Lorsque nous fûmes installés, la première chose que nous fîmes, fut de demander si, pour de l'argent, nous ne pourrions pas avoir à boire et à manger. Le bourgeois, qui avait l'air d'un brave homme, nous répondit qu'il ferait son possible pour nous donner ce que nous demandions: une heure après, il nous apporta de la soupe, une oie rôtie et des pommes de terre, de la bière et du genièvre. Nous dévorions le tout des yeux, mais, malheureusement, l'oie était tellement coriace, que nous ne pûmes en manger que très peu, et ce peu faillit nous étouffer; nous en fûmes réduits aux pommes de terré.

Je fus, avec le sergent-major Oudict, voir, dans la ville, si nous ne trouverions pas quelque chose à acheter: le hasard nous conduisit dans une maison où Oudict rencontra un chirurgien-major de son pays. Il était logé avec deux officiers et trois soldats, reste du régiment. Ils étaient dans un état pitoyable; ils avaient presque tous perdu les doigts des pieds et des mains; pendant que nous étions dans cette maison, un individu nous proposa de nous vendre un cheval et un traîneau, que nous nous empressâmes d'acheter pour la somme de 80 francs.

Le lendemain 18, après avoir essayé de manger de notre oie, qui n'était pas plus tendre que la veille, nous montâmes sur notre traîneau et nous partîmes pour aller coucher à Wehlau; mais à peine fûmes-nous hors de la ville, que Pierson, qui conduisait le traîneau et qui n'y entendait rien, nous fit faire une culbute, brisa le brancard, et nous jeta sur la neige. Nous nous trouvions près d'une maison où nous entrâmes pour le faire réparer: pendant que le paysan était occupé à cette besogne, nous l'étions à nous chauffer, et, lorsque nous fûmes pour nous mettre en route, nous fûmes on ne peut plus étonnés de voir que nous n'avions plus d'armes: les Prussiens nous avaient pris nos fusils déposés contre la porte. Nous crions, nous jurons: «Nous voulons nos armes, ou nous mettons le feu à la maison!» Mais le paysan jure à son tour qu'il n'a rien vu; il fallut se décider à partir sans armes. Heureusement qu'après une heure de marche, nous rencontrâmes un fourgon parti le matin de Gumbinnen avec un chargement de fusils de la Garde impériale, de sorte que nous pûmes en prendre d'autres. Enfin nous arrivâmes à Wehlau à trois heures.

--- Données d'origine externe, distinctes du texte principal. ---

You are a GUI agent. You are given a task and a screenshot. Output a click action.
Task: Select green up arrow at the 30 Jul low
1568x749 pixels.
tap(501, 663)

Nous vîmes plus de deux mille soldats rassemblés près de l'Hôtel de Ville, attendant des billets de logement. Un grand coquin de Prussien s'avance près de nous, et nous dit que, si nous voulons, pour peu de chose, il nous logera chez lui; qu'il a une chambre bien chaude, de la paille pour nous coucher, et une écurie pour notre cheval. Nous acceptâmes avec empressement. Arrivés chez lui, il met le cheval à l'écurie, nous fait monter au second, et là, nous entrons dans une chambre passablement malpropre; il en était de même de la paille, mais il faisait chaud, c'était l'essentiel.

Nous vîmes paraître une femme qui avait près de six pieds de haut, et une vraie figure de Cosaque; elle nous dit qu'elle était la bourgeoise de la maison, et que, si nous avions besoin de quelque chose, nous n'avions qu'à lui donner de l'argent, qu'elle irait nous le chercher. C'était ce que nous demandions, car pas un de nous n'était disposé à sortir. Je lui donne cinq francs pour aller nous chercher du pain, de la viande et de la bière. Un instant après, elle nous apporta de l'un et de l'autre; on fit la soupe, et, après avoir mangé et nous être assurés que notre cheval ne manquait de rien, nous nous reposâmes jusqu'au lendemain matin.

Avant de partir, nous donnâmes a notre bourgeoise une pièce de cinq francs pour la nuit, mais elle nous dit que cela ne suffisait pas; alors nous lui en donnâmes une seconde. Mais ce n'était pas encore son compte; elle exigea que nous lui donnions une pièce de cinq francs par chaque homme, plus une pour le cheval.